Over the course of the 1995/96 academic year, while all of the activity mentioned above was underway, another series of opportunities presented themselves. First, the MAM Program purchased its first dedicated Web server. Second, Arts Wire, the New York Foundation for the Arts' national on-line telecommunications service for artists and arts organizations, contacted the MAM Program about the possibility of collaborating on technology development projects. Third, Jane Alexander, then chairman of the NEA, made a special trip to Carnegie Mellon to see a demonstration of the work being done by the MAM Program with information technology.

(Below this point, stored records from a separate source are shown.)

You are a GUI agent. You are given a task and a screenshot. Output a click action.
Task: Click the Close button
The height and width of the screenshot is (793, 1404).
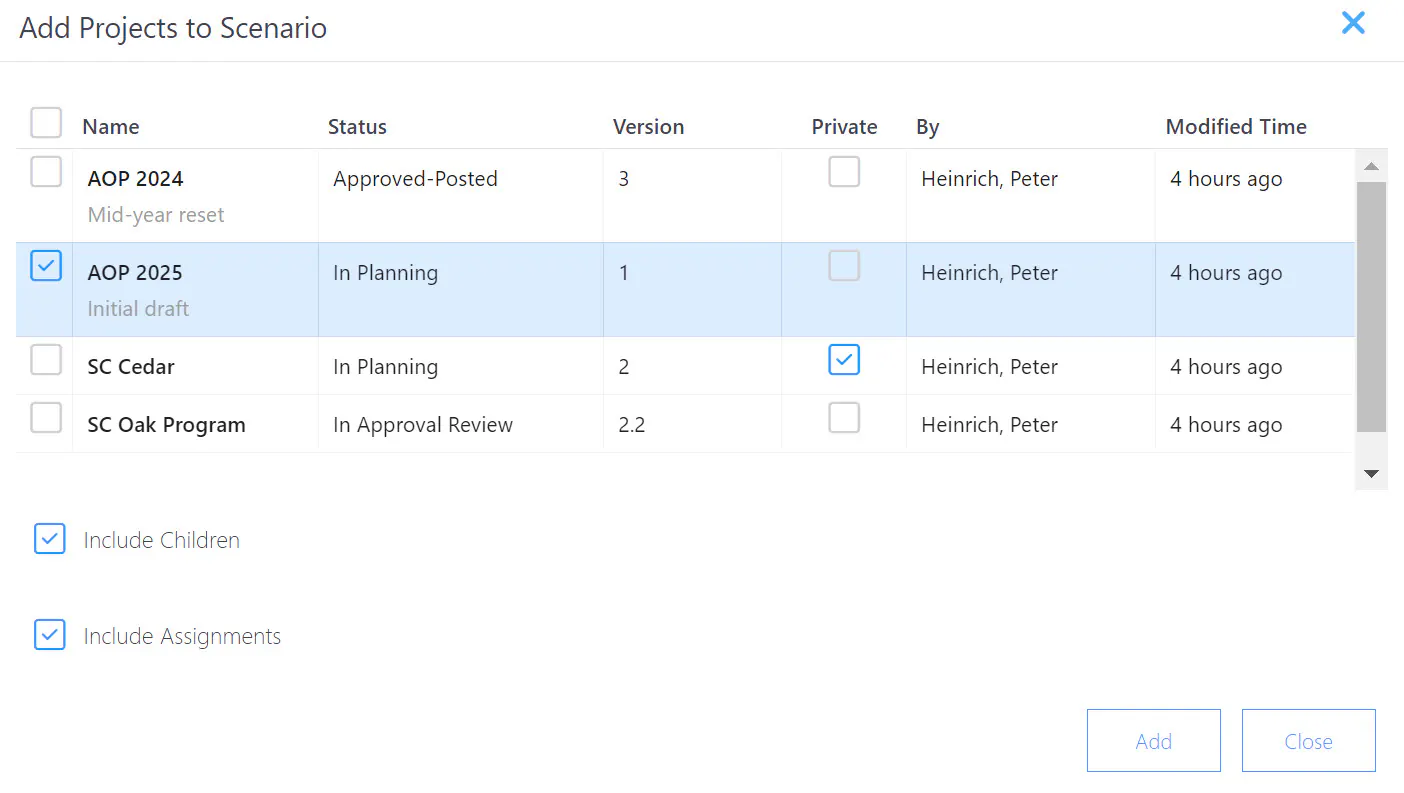1309,741
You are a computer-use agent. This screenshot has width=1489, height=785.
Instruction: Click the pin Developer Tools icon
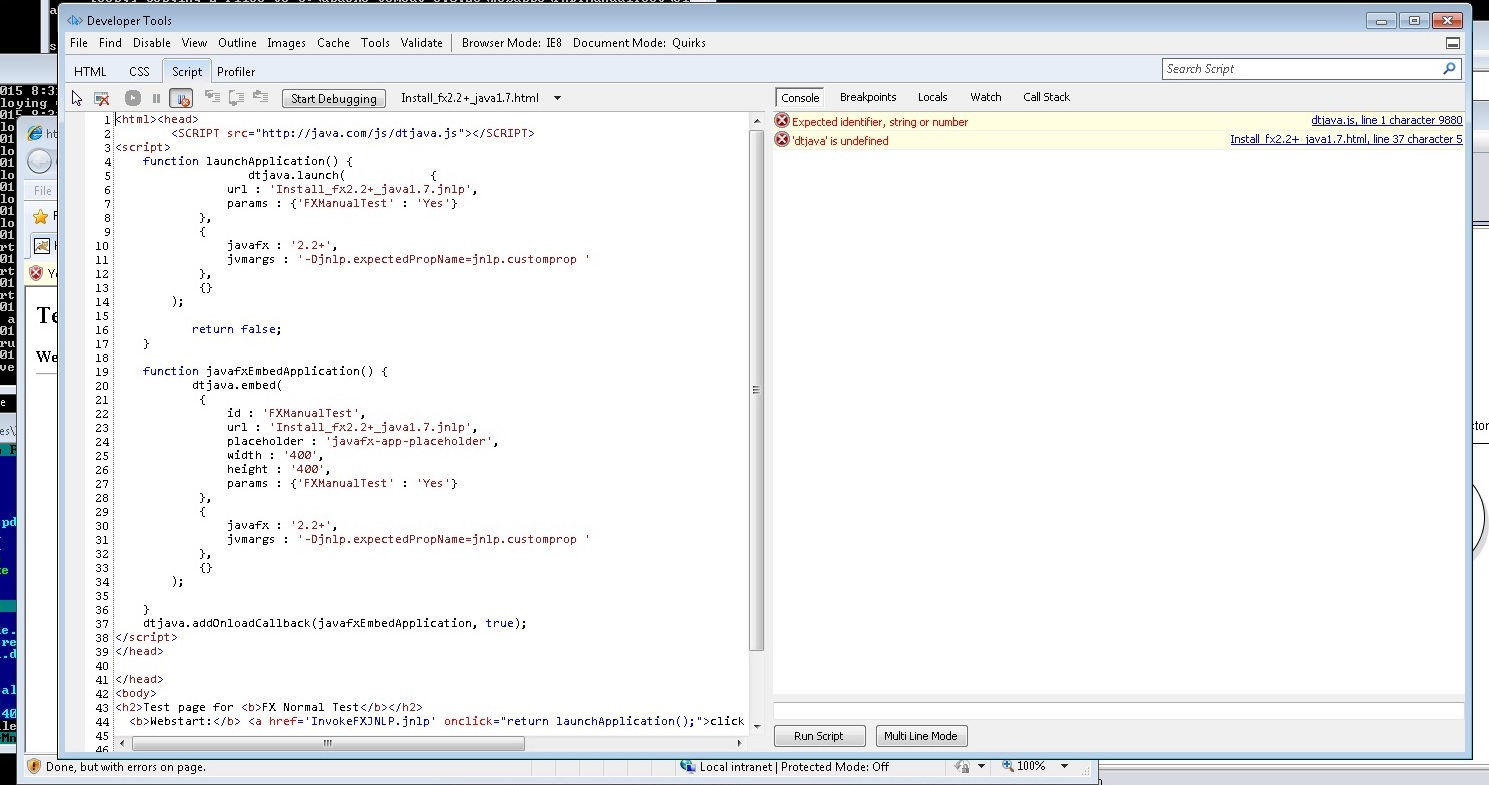click(1452, 43)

The MAM Program negotiated a arrangement that would provide space on its server for ArtsWire in exchange for joint research work on information technology and Arts Wire staff participation as adjunct faculty in courses dealing with the arts and technology issues. Word of this collaboration between Arts Wire and the MAM Program prompted the additional attention and interest of the public and private funders in the work both agencies were doing. The demand for study and work in the area of information technology and the arts quickly outgrew the informal structure that existed. The PCA data management/application project was undertaken with the technical assistance of several outside contractors who were handling the system programming and related utilities. Project management was left to Dan J. Martin, Director of the MAM Program, who had to oversee the working team as well maintain his regular commitments to the academic program and its related services. The process was not as smooth as all participants would have preferred. As the scope of work and resources expanded, successful and productive outcomes of these various projects and partnerships required a more organized and clearly identifiable and articulated structure. The Carnegie Mellon Center for Arts Management and Technology (CAMT) was established in late 1997 to provide the proper organizational foundation on which to build currentand future research and service projects, and it is a far more visible and appropriate site for attracting both the interest of research partners and project funders.

Today, CAMT has five full-time employees and more than a half-dozen graduate research assistants. CAMT's five Web servers host the web sites more than 300 cultural institutions, national and international, and provide a number of support services for those sites. Since its establishment in those "pioneer days" of the Web, CAMT has been assisted many artists and arts organizations in embracing the opportunities offered by information technology. Most notably, CAMT developed the first online, Web-based grants application system -- eGrantsm -- which is used today by 17 state and local arts agencies as well as private foundations. For many funders and cultural organizations, eGrant demonstrated the value and importance of technology as a data management, decision-making and communications tool.

Applied research continues on eGrant and on other data management systems -- including on-line course registration programs for performing and visual arts organizations, artists registries, job banks and calendar systems -- as CAMT staff seek further ways of bringing effective and efficient technology solutions to the cultural field.